**Do this**
Output the following rows verbatim.

**Source records**
· · · ·

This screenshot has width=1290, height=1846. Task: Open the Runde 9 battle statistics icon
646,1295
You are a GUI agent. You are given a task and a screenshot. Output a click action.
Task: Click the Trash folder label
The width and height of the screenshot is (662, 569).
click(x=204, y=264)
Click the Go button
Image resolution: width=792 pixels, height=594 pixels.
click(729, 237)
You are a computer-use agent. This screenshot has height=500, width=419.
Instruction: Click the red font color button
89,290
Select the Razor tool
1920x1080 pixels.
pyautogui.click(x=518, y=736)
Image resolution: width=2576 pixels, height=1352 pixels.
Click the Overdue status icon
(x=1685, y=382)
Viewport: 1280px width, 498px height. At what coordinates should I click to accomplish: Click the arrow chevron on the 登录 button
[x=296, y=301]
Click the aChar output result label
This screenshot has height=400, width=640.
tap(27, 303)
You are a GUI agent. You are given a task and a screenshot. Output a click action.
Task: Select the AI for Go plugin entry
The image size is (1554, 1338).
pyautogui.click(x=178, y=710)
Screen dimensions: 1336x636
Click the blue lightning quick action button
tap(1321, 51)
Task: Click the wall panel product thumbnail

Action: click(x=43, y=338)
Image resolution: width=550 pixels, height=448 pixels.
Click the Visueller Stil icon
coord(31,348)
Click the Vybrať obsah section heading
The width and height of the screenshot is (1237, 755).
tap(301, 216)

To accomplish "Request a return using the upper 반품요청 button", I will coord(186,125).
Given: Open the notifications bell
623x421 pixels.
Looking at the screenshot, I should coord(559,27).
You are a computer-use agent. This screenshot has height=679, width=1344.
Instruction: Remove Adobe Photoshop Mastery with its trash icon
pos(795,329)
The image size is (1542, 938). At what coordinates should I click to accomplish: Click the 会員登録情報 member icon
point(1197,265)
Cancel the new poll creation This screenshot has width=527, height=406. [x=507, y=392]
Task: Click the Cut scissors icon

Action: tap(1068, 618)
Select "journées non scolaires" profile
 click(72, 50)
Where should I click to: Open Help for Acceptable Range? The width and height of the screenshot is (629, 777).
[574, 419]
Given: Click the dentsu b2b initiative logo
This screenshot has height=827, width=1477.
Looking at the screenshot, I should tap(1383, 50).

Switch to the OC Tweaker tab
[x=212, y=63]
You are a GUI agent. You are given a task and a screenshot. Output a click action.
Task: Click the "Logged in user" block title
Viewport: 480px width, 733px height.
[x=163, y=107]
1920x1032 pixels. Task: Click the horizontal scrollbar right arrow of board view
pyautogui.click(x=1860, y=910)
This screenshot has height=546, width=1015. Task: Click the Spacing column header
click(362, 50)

· · · ·

**Response**
This screenshot has width=1290, height=1846. Task: Open the Runde 9 battle statistics icon
646,1295
You are a GUI agent. You are given a task and a screenshot. Output a click action.
Task: Click the Trash folder label
The width and height of the screenshot is (662, 569).
click(x=204, y=264)
Click the Go button
Image resolution: width=792 pixels, height=594 pixels.
click(729, 237)
You are a computer-use agent. This screenshot has height=500, width=419.
Instruction: Click the red font color button
89,290
Select the Razor tool
1920x1080 pixels.
pyautogui.click(x=518, y=736)
Image resolution: width=2576 pixels, height=1352 pixels.
Click the Overdue status icon
(x=1685, y=382)
Viewport: 1280px width, 498px height. At what coordinates should I click to accomplish: Click the arrow chevron on the 登录 button
[x=296, y=301]
Click the aChar output result label
This screenshot has height=400, width=640.
tap(27, 303)
You are a GUI agent. You are given a task and a screenshot. Output a click action.
Task: Select the AI for Go plugin entry
The image size is (1554, 1338).
pyautogui.click(x=178, y=710)
Screen dimensions: 1336x636
Click the blue lightning quick action button
tap(1321, 51)
Task: Click the wall panel product thumbnail

Action: click(x=43, y=338)
Image resolution: width=550 pixels, height=448 pixels.
Click the Visueller Stil icon
coord(31,348)
Click the Vybrať obsah section heading
The width and height of the screenshot is (1237, 755).
tap(301, 216)

To accomplish "Request a return using the upper 반품요청 button", I will coord(186,125).
Given: Open the notifications bell
623x421 pixels.
Looking at the screenshot, I should coord(559,27).
You are a computer-use agent. This screenshot has height=679, width=1344.
Instruction: Remove Adobe Photoshop Mastery with its trash icon
pos(795,329)
The image size is (1542, 938). At what coordinates should I click to accomplish: Click the 会員登録情報 member icon
point(1197,265)
Cancel the new poll creation This screenshot has width=527, height=406. [x=507, y=392]
Task: Click the Cut scissors icon

Action: tap(1068, 618)
Select "journées non scolaires" profile
 click(72, 50)
Where should I click to: Open Help for Acceptable Range? The width and height of the screenshot is (629, 777).
[574, 419]
Given: Click the dentsu b2b initiative logo
This screenshot has height=827, width=1477.
Looking at the screenshot, I should tap(1383, 50).

Switch to the OC Tweaker tab
[x=212, y=63]
You are a GUI agent. You are given a task and a screenshot. Output a click action.
Task: Click the "Logged in user" block title
Viewport: 480px width, 733px height.
[x=163, y=107]
1920x1032 pixels. Task: Click the horizontal scrollbar right arrow of board view
pyautogui.click(x=1860, y=910)
This screenshot has height=546, width=1015. Task: Click the Spacing column header
click(362, 50)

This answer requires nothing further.